Counting nodes quickly with XSLT keys

Published Last modified

Permanent link

Pretty much everyone who has written any non-trivial XSLT code knows that the answer to most XSLT performance problems is keys. In this article, we’ll first take a look at how XSLT keys work. Then we’ll move onto an example on how to use keys to count things fast.

Note: You need XPath 2 to use the technique in this article.

For a tl;dr, jump to the Conclusion.

An introduction to keys

Keys are a mechanism that build an index from a value to a set of nodes in the XML tree. The term key might be a bit confusing. You can usually think of it as a key-value pair like any other (map, hash, dictionary, table, what have you). So maybe it should have been called index instead of key.

Here’s a simple example of using a key:

<!-- input.xml -->

<sect id="s2">
  <sect id="s2-1"> ... </sect>
  <sect id="s2-2"> ... </sect>
</sect>

<!-- stylesheet.xsl -->

<!--
Create a key called "id".
Put every element that has an @id attribute in it.
Use the value of the @id attribute as the, well, *key* of the entry.
-->
<xsl:key name="id" match="*[@id]" use="@id"/>

<xsl:template match="/">
  <!--
  Fetch the element with the @id attribute value "s2-2", no matter
  where in the input document it is.
  -->
  <xsl:sequence select="key('id', 's2-2')"/>
</xsl:template>

You can visualize the id key like this:

"s2"   => <sect id="s2"/>
"s2-1" => <sect id="s2-1"/>
"s2-2" => <sect id="s2-2"/>

Creating a key takes a small amount of time. Once created, though, accessing nodes in the key is usually much faster than doing it without keys.

For example, to get to <sect id="s2-2"> without keys, you’d do something like this:

<xsl:sequence select="//sect[@id eq 's2-2']"/>

If you do that, your XSLT processor will have to sift through the entire XML tree to find the element whose ID is s2-2. If you use the key, the processor only needs to look up the value s2-2 in the index. That’s much faster.
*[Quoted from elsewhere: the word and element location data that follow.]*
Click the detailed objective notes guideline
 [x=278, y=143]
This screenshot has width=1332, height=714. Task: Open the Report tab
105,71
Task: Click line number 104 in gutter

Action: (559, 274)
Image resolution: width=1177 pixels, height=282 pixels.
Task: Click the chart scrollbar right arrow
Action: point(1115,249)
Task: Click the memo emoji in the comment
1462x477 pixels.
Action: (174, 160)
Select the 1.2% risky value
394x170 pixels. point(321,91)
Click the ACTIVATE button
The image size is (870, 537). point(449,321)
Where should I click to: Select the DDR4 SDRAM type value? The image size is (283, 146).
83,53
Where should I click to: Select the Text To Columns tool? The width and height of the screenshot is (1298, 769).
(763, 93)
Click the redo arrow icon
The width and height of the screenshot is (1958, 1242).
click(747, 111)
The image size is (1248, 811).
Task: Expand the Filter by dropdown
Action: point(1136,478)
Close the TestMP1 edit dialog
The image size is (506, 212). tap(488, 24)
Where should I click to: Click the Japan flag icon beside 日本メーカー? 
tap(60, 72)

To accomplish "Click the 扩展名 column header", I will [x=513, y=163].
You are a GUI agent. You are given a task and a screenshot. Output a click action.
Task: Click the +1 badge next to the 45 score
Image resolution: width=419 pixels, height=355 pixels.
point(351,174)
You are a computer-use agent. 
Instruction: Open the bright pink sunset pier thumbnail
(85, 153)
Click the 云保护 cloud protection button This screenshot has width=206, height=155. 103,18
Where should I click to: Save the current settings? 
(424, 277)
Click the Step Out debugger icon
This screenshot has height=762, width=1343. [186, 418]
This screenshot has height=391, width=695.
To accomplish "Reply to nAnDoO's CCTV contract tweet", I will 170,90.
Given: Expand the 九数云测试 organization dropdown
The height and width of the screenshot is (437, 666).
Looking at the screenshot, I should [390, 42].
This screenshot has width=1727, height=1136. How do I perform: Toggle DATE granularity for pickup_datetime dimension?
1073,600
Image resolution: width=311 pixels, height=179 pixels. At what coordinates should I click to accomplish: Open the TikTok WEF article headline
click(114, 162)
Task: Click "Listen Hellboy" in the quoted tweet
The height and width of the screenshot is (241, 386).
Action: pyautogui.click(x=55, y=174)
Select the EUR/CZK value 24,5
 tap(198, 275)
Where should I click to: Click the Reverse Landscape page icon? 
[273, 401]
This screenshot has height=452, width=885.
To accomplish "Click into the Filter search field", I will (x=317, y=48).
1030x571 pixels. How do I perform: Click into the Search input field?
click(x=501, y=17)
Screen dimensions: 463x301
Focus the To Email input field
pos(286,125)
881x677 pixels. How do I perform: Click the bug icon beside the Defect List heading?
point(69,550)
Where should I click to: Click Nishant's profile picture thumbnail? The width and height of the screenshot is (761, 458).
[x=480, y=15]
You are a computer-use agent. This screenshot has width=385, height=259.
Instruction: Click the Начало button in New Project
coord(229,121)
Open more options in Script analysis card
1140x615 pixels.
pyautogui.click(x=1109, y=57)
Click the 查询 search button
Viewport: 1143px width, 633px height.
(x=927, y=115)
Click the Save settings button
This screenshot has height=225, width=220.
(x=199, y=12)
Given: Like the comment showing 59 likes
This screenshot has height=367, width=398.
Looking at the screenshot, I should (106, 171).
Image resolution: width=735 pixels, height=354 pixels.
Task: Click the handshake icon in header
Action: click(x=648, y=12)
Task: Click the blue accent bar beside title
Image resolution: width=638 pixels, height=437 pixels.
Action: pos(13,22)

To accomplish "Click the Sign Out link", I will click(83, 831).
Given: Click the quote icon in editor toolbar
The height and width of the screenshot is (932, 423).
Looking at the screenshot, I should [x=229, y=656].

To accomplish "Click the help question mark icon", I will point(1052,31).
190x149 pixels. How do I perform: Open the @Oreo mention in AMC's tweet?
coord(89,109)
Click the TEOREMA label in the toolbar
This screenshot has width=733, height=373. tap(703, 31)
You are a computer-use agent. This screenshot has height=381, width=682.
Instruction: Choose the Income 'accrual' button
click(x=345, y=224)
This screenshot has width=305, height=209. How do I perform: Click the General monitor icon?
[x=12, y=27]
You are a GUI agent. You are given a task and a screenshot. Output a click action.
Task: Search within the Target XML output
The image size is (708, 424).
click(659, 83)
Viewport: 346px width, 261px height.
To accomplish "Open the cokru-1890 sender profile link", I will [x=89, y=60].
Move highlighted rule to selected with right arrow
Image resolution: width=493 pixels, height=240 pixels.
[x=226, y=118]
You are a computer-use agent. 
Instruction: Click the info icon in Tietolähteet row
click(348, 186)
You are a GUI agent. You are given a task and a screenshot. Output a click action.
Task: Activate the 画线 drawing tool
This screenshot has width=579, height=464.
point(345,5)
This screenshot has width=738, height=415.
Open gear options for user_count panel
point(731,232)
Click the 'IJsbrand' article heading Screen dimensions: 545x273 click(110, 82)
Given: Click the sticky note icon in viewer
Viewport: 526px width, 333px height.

Keys are also lazy. That means they’re only created when you first call the key() function on a key. That way there’s no performance penalty if you create a key but don’t end up using it.

Using keys to count things quickly

It’s pretty common to have to count things in your XSLT code.

For example, take this big DocBook XML file. It has many tables like this:

<informaltable role="elemsynop"> ... </informaltable>

Say we want to number all <informaltable> elements that have role="elemsynop".

The naïve way to do that might be something like this:

<xsl:template match="informaltable[@role eq 'elemsynop']">
  <xsl:value-of select="
    count(preceding::informaltable[@role eq 'elemsynop']) + 1
  "/>
</xsl:template>

<!--
*** Average execution time over last 25 runs: 5.071908s (5071.908796ms)
-->

That works, but it’s pretty slow. That’s because every time the XSLT processor sees an <informaltable> element, it will need to walk the entire tree backwards to find all previous <informaltable> elements.

The most common way to count things is probably the <xsl:number> element. That’s what it is designed for, after all. Here’s an example:

<xsl:template match="informaltable[@role eq 'elemsynop']">
  <xsl:number count="informaltable[@role eq 'elemsynop']"
              level="any" from="/" format="1"/>
</xsl:template>

<!--
*** Average execution time over last 25 runs: 37.428838s (37428.838434ms)
-->

That also works, but is actually even slower than the naïve count-preceding approach. It’s the slowest method by far. It’s not this slow in every case, though, so if you need any of its useful features, you should probably stick with <xsl:number>.

The fastest method for counting nodes with XSLT that I know of is to create a key and count nodes in the key. Behold:

<xsl:key name="informaltable-by-role"
         match="informaltable" use="@role"/>

<xsl:template match="informaltable[@role eq 'elemsynop']">
  <xsl:value-of select="
    count(key('informaltable-by-role', @role)
          [. &lt;&lt; current() or . is current()])
  "/>
</xsl:template>

<!--
*** Average execution time over last 25 runs: 440.748063ms
-->

This way, we only have to walk the tree once: when compiling the informaltable-by-role key. The information about the relative position of each node is saved when creating the key . That’s why we don’t need to walk the tree any more when counting the tables.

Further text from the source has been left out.